Throughout the semester we will have a number of group discussions that ask you to respond to a reading or video as well as your fellow classmates.

Discussion 1 - Introductions and Interests

Welcome! This course brings together students from around the world with unique work, life, and educational experiences. You will get to engage and develop working relationships with many of these fellow students. This is your chance to learn a bit more about your peers.

Update Your Canvas Profile Make sure that your Canvas profile is up to date. To do this, select “Account”, then “Profile” on the menu bar. Here you can add an image, your contact details, bio, and links to other platforms such as LinkedIn.

Introduce Yourself! Record a short introductory video of 1–2 minutes. Use the following questions as a guideline for sharing more about yourself so that we can get to know you better:

  1. Where do you currently reside (state or country)?
  2. What is your professional background?
  3. What is a hobby that you enjoy doing?
  4. What would you like to learn or achieve from this course?
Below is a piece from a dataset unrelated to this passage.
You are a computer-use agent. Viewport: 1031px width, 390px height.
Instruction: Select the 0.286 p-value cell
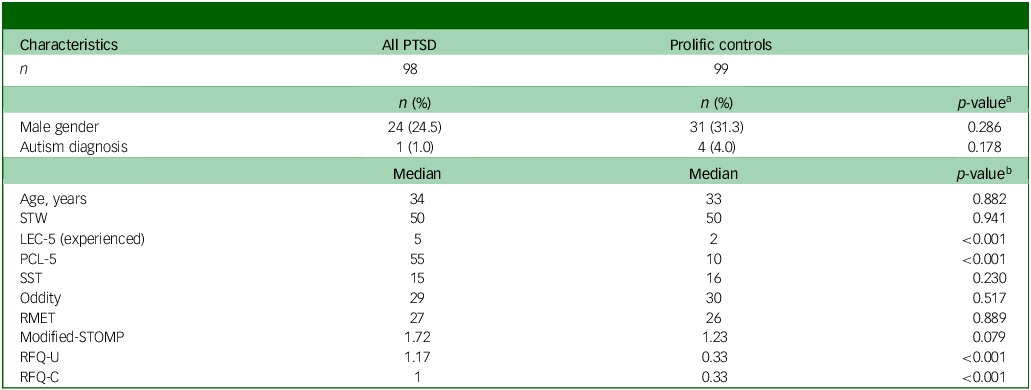click(x=990, y=132)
Upload Your Video and Respond!

  • Ideally, upload your video as an MP4 file.
  • To upload, click “Reply” below and then “Insert” on the toolbar.
  • On the dropdown menu, select “Media” then “Upload/Record Media”.
  • Once the file is uploaded, click the “Post” button.
  • To comment on someone else’s video, click “Reply” and use a hashtag and their name.
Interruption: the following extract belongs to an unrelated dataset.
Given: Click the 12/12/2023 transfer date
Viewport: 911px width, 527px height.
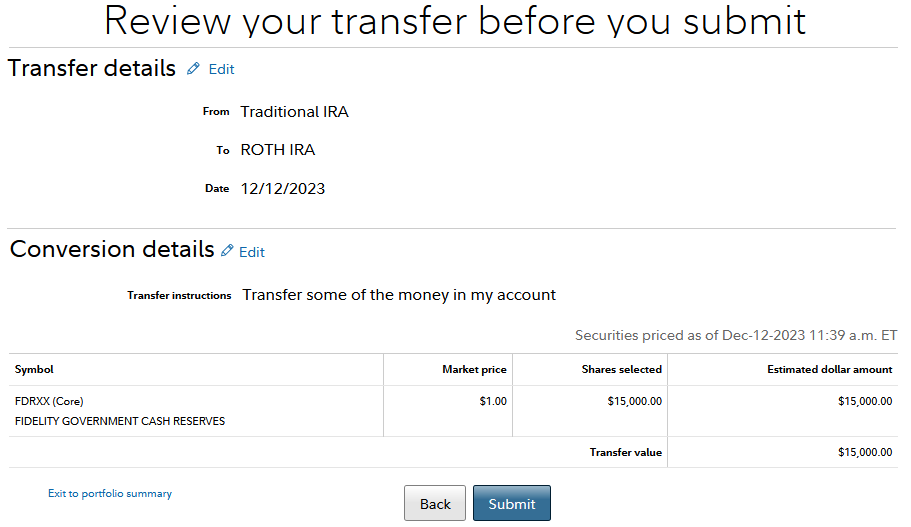Looking at the screenshot, I should click(x=283, y=189).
Discussion 2 - Concrete Datasets and Proposals

As a means of kicking off a conversation and potentially teaming up for the tutorial, please write a few sentences for the following prompts.

  1. List two datasets (with links) that you are interested in exploring for the final tutorial.
  2. For each of these two datasets, give two concrete questions that you would be interested in exploring.
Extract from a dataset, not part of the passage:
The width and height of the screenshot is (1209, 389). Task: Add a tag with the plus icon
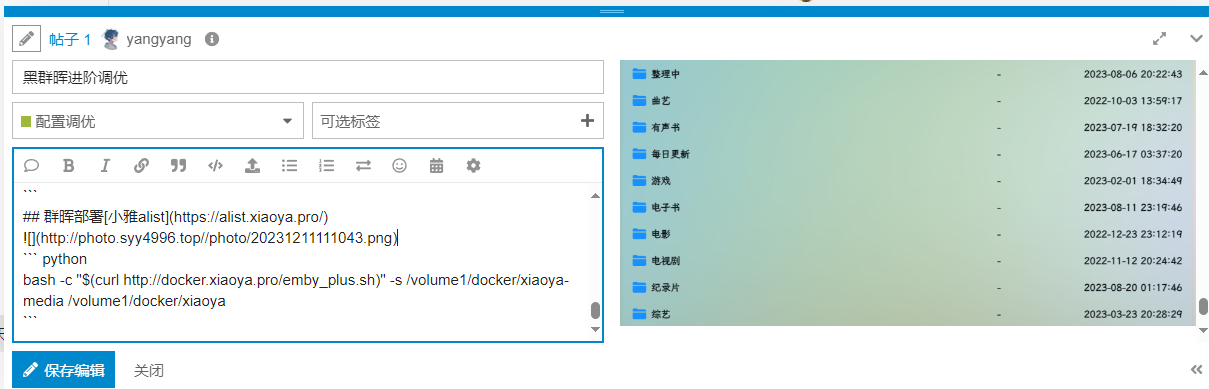point(587,121)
Discussion 3 - Data Science Ethics Concerns

One of the biggest aspects of applied data science is questions around data privacy and the societal implications there of. Let’s engage in a discussion around these issues by looking at the following articles.

  1. Engaging the Ethics of Data Science In Practice, Communications of the ACM, 2017.
  2. Palantir Has Secretly Been Using New Orleans to Test It’s Predictive Policing Technology, The Verge, 2018.
  3. Welcome to the Age of Privacy Nihilism, The Atlantic, 2018.
  4. What Does GDPR Mean for Me? An Explainer. The Conversation, 2018.

These are four somewhat different articles. The first deals with some issues in DS education and things to think about as you go forth and work with data. The second is an example (and a local one) of some of the unchecked issues surrounding data. The last two deal with privacy in the modern age, the implications of joining data together (what we just learned to do!) and some new regulations in the EU about data privacy.

There are many many more articles out there that deal with data and its applications to a host of problems. Feel free to post about a different article that comes from a major media outlet or reputable journal (with citation).

  1. For ONE of the articles (or one you find), write a post about what you felt was the main take away, and how it relates to an issue in your planned professional life or even your personal/student life now. What are the data or ethical issues at play? Is there anything that you can identify to change?

  2. Followup with TWO other people’s posts – is there something that was overlooked from the articles, is there another resource or perspective to their post you can bring? You should try to comment on someone writing about an article other than the one you did.

Discussion 4 - Project Pitch Peer Feedback

As a means of providing more feedback to other students and helping them develop their projects please do the following. Note that comments should be substantive and be something to which one can reply. Just posting interesting presentation or similar will receive no points. Ask a question about the model, suggest an additional analysis, or critique an assumption!

  1. Comment or post a question on two presentation.
  2. Followup on two different post for a different project and provide additional feedback or thoughts.

Discussion 5 - Final Tutorial Presentation Peer Feedback

As a means of providing more feedback to other students and helping them develop their projects please do the following. Note that comments should be substantive and be something to which one can reply. Just posting interesting presentation or similar will receive no points. Ask a question about the model, suggest an additional analysis, or critique an assumption!

  1. Comment or post a question on two presentation.
  2. Followup on two different post for a different project and provide additional feedback or thoughts.

Discussion Grading Rubric (5 Points Each)

  • (5 Points) Discussion Responses: In all discussions you are required to make a main post which responds to the prompt in a thoughtful way. These should, in general be shorter (about one paragraph, 80-150 words) and please do not drone on like ChatGPT, I will take points away for long and rambling posts. You have also posted at least 2 replies to your fellow students that are respectful and provide a point of discussion (i.e., not “nice job” or “ok”).
Full Good Okay Lacking No Marks
You completely and fully met the criteria described. You have met most of the criteria but lack sufficient depth and/or missed one or more minor pieces. You have missed components of the required criteria and/or they are incorrect / inappropriate or lack depth. You have missed major components of the required criteria and/or may of them are incorrect. Missing or completely inadequate.